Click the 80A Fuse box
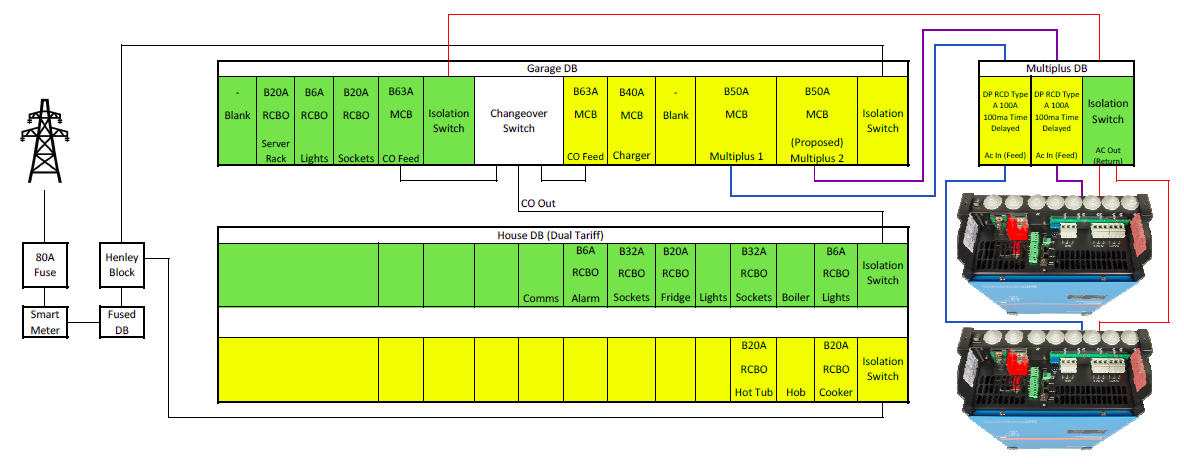Viewport: 1184px width, 464px height. (44, 262)
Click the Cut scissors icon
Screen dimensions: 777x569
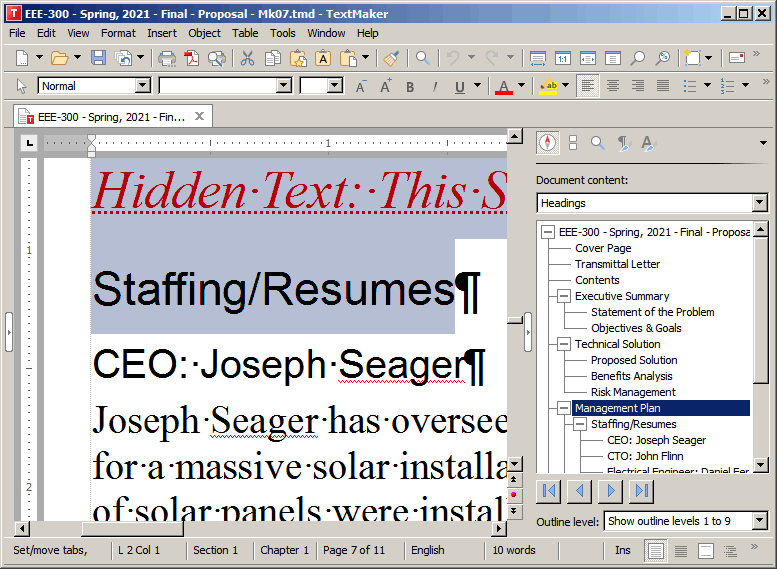tap(247, 59)
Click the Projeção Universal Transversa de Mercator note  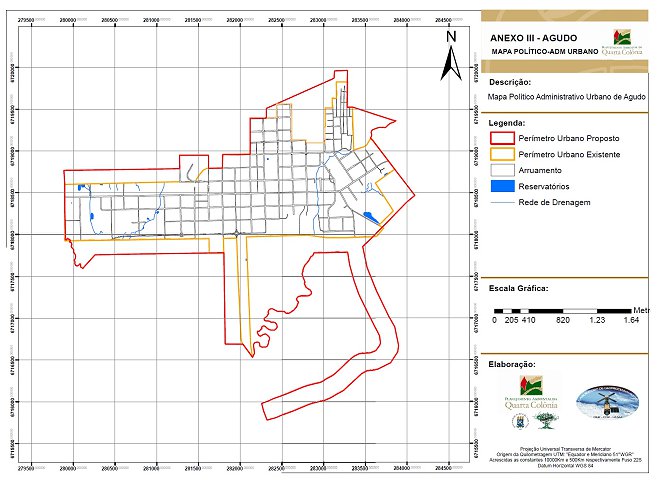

########

About this exercise => Return the whole listing, word for word, and leave out every picture.

Output for this exercise =>
Click the 80A Fuse box
Viewport: 1184px width, 464px height. (44, 262)
Click the Cut scissors icon
Screen dimensions: 777x569
tap(247, 59)
Click the Projeção Universal Transversa de Mercator note  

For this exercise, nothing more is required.